Developing and maintaining healthy habits can help traders manage emotional and challenges in trading.
Being a successful trader involves more than just picking entry and exit points. There are emotional challenges (such as fear and greed) and mental hurdles (such as the need for discipline and perseverance). Beyond computer screens, chart analysis, and trading strategies, consider building healthy habits to help you form a solid foundation for trading success.
For most traders, trading creates stress, says Dr. Gary Dayton, a trader, author, clinical psychologist, and founder of TradingPsychologyEdge.
"A healthy lifestyle is the number one way to combat stress. A healthy lifestyle can make us feel better, have more stamina, get sick less often, and have a better emotional balance. That all contributes to trading," Dayton says.
When it comes to the financial markets, many things are outside a trader's control. Focus on lifestyle choices that you can manage, such as exercise, mindfulness, and diet.

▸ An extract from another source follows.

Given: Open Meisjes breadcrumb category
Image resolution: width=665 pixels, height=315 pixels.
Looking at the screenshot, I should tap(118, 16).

At its root, exercise may be good medicine for traders. Regular aerobic exercise does three important things that are all related to trading. Dayton explains:
“First, exercise helps us maintain an even keel with respect to our overall emotions. Solid research shows that exercise can be as effective in combating depression and anxiety as medication. That’s pretty powerful. It also helps us sleep better, which further contributes to good mental hygiene.
“Second, exercise is a great stress buster. Everyone has had the experience of taking a jog, playing a set of tennis, or just going to the gym after a stressful day. The workout brings quick relief. You can almost feel the stress melt away.
“Third, exercise helps us learn. It’s been described as Miracle Gro for the brain. In one typical study, a period of exercise prior to classes improved overall test scores by 17% in one semester. We are always learning in trading. Exercise keeps our mind sharp so we can not only learn the patterns that work in trading, but also better pick up on the subtle market shifts before anyone else."
Mindfulness is today's buzzword. Recent research shows regular practice of mindfulness can make a physiological difference. For traders looking to achieve peak performance and "get in the zone," mindfulness could help. Here's how.
Impact the fear center. Mindfulness may be the most important mental practice for improving our minds, Dayton says. "Researchers have shown that practicing mindfulness alters the brain in important ways for traders. It directly affects the ‘fear center’ of the brain, the amygdala—not only physically changing the area, but making us much less susceptible to loss aversion, which can be the bane of many traders. Loss aversion is seen when the trader reacts to the normal fears of trading and liquidates profitable trades prematurely and holds losing trades too long," Dayton says.
Better clarity and focus. "We are less likely to be distracted by internal voices that tell us with certainty what the market would do next. We become more self-aware and better at executing the correct trading-relevant action rather than executing mistakes fostered by an unchecked mind," Dayton says.
We've all heard the saying: you are what you eat. Will a better diet change a trader’s performance? Maybe not, Dayton says.
"But good traders look to excel. There is no doubt that diet contributes to overall health. No one can trade well while ill, and a healthy diet can help give a trader a strong physical foundation and provide protection from common, chronic diseases.
"In my personal research on diet, one thing that strikes me is that Kaiser Permanente, the country’s largest health care provider, encourages their physicians to recommend a plant-based diet to all patients. [Dr. Dayton is not affiliated with Kaiser.] They say that healthy eating may be best achieved with a plant-based diet, defined as a regimen that encourages whole, plant-based foods and discourages meats, dairy products, and eggs as well as all refined and processed foods. Kaiser notes that many of the diseases common to the west, like obesity, diabetes, hypertension, and cardiovascular disease, could be addressed with diet, including reducing or eliminating medications needed to treat these chronic conditions," Dayton says.
"Many will find this difficult to accept, as most of us have eaten meat and dairy products for decades. I encourage all traders interested in a healthy lifestyle to have an open mind, do their own research, and come to their own conclusions on diet," Dayton says.